■ Texto de partida:
━━━━━━━━
No siempre, y esto es lo que me importa subrayar, ni la experiencia biográfica del escritor, ni el que éste disponga de una historia atractiva, ni que posea destreza formal y riqueza verbal sirven por sí mismas para garantizar el feliz resultado de una narración. Si por ello fuera, Tamarón lo habría logrado, lo cual dista ocurrir, a mi parecer. Tiene en su poder, el autor, una curiosa anécdota de maduración, que recorre la trayectoria aventurera y apicarada de un joven revolucionario (o eso se cree él) hasta su desenlace en una madurez triunfal y cínica.

La conversión del protagonista se inscribe en un marco temporal de casi un siglo, pero ese amplio recorrido no logra dotar de vida plena al personaje, ni a la pareja con la cual discute sobre muy elevados asuntos culturales y estéticos, y acerca del papel de la naturaleza en la historia. Todo ello es pretexto para una narración ensayísitica e intelectual, servida con una lengua esmerada. Los asuntos a debate y la misma prosa de un refinamiento antinaturalista merecerían consideración positiva si no tuvieran que verse en ese conjunto superior que es la novela. Por poner un ejemplo, en un largo fragmento se polemiza sobre la traducción correcta de la leyenda funeraria romana «et in Arcadia ego». El personaje resulta material pegadizo y exhibicionista. Y otra muestra: cuando se discute de política, el tratamiento simplificador de las ideas suena a algo falso. ¿Dónde está, pues, el problema? Para mí que en una falta de sinceridad en la escritura: el autor no lo hace por ninguna necesidad comunicativa o expresiva inexcusables. Justo lo contrario de lo que constituye el primordial mérito de otra primera novedad de un autor que se da a conocer a edad madura, Celestino García Marcos, a quien el análisis sincero de una experiencia vital impulsa a la literatura.
━━━━━━━━
■ Acciones requeridas:
(a) Responde, a partir de la reseña sobre la novela de Tamarón:
(i) ¿Qué tres cosas no bastan por sí mismas, según el primer párrafo, para garantizar el feliz resultado de una narración?
(ii) ¿En qué marco temporal se inscribe la conversión del protagonista?
(iii) ¿Sobre la traducción de qué leyenda funeraria romana se polemiza en un largo fragmento?
(b) Redacta la continuación de la reseña sobre la novela de Tamarón a partir de su última oración.
El listado procede de una fuente distinta.

■ Datos sin procesar:
━━━━━━━━
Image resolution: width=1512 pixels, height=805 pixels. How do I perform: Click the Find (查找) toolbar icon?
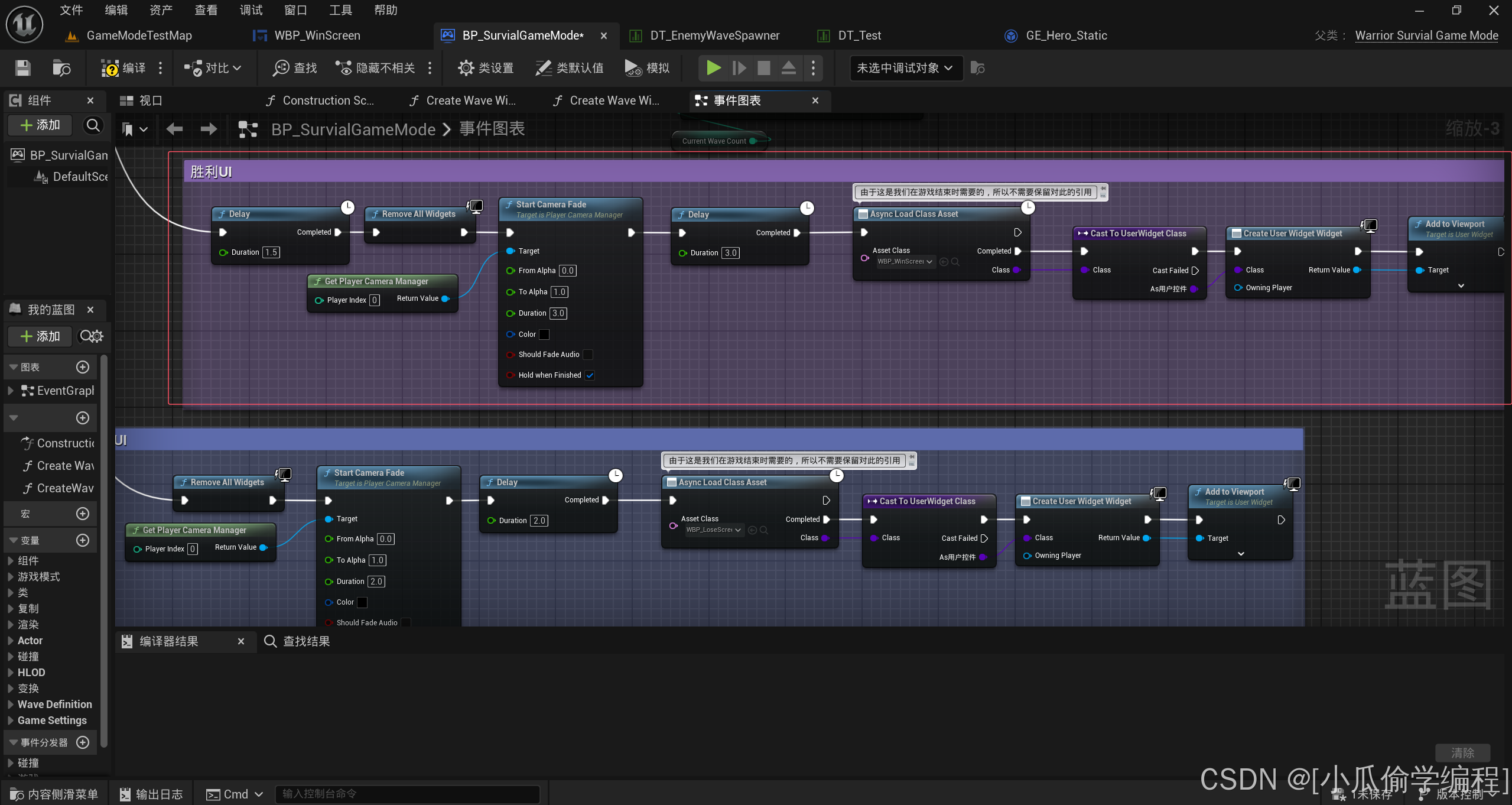pyautogui.click(x=281, y=68)
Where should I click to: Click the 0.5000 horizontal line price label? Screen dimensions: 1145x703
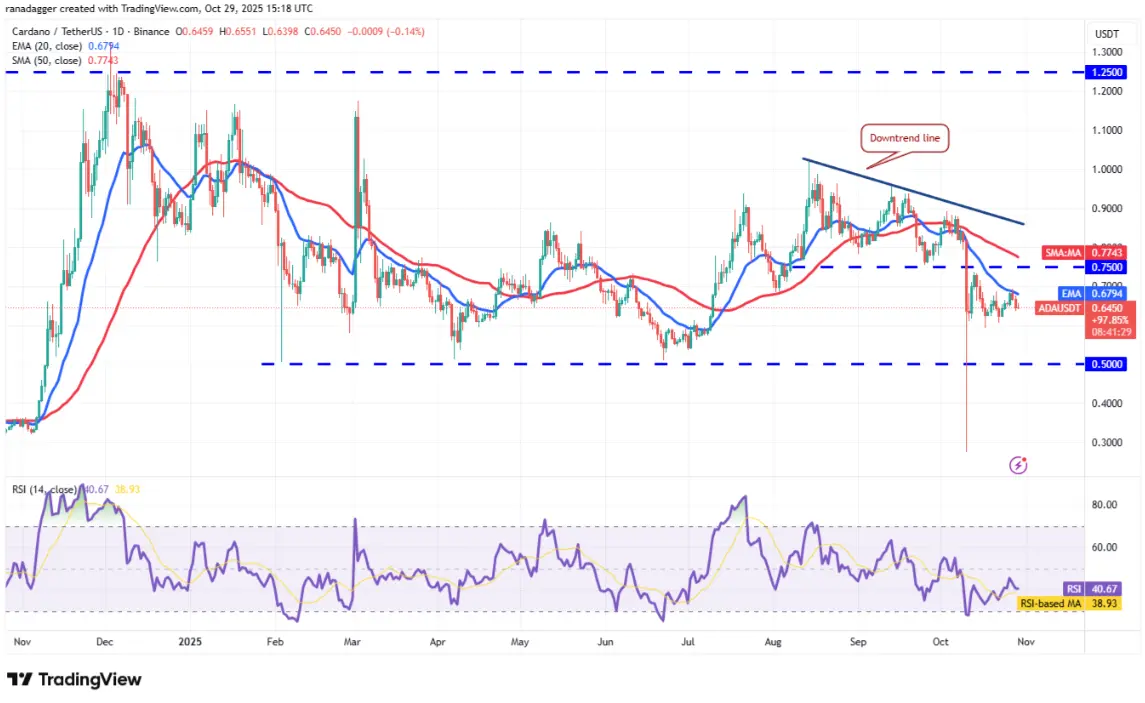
━━━━━━━━
■ Resultados del ejercicio:
(a)
(i) La experiencia biográfica del escritor, que disponga de una historia atractiva y que posea destreza formal y riqueza verbal.
(ii) En un marco temporal de casi un siglo.
(iii) Sobre la leyenda «et in Arcadia ego».

(b)
Celestino García trae a un plano actual el viejo dilema del menosprecio de corte y alabanza de aldea, que resuelve apostando a favor de la naturaleza, pero disuelta ésta en un excipiente religioso. En el pueblo, el propio protagonista amasa el pan y su modo de partirlo recuerda el rito cristiano de la comunión. Esta alternativa espiritualista abunda poco en nuestros días, pero quiero recordar, aunque sea una simple coincidencia, que en el anterior informe de esta serie daba cuenta de cómo Eva Alba pone en su novela a una narradora que también se va a un pueblo y también amasa ella misma el pan. Y esta autora no es persona mayor, sino muy joven, así que desde perspectivas generacionales distantes se manifiesta una disconformidad con el mundo de materialismo consumista que estamos construyendo.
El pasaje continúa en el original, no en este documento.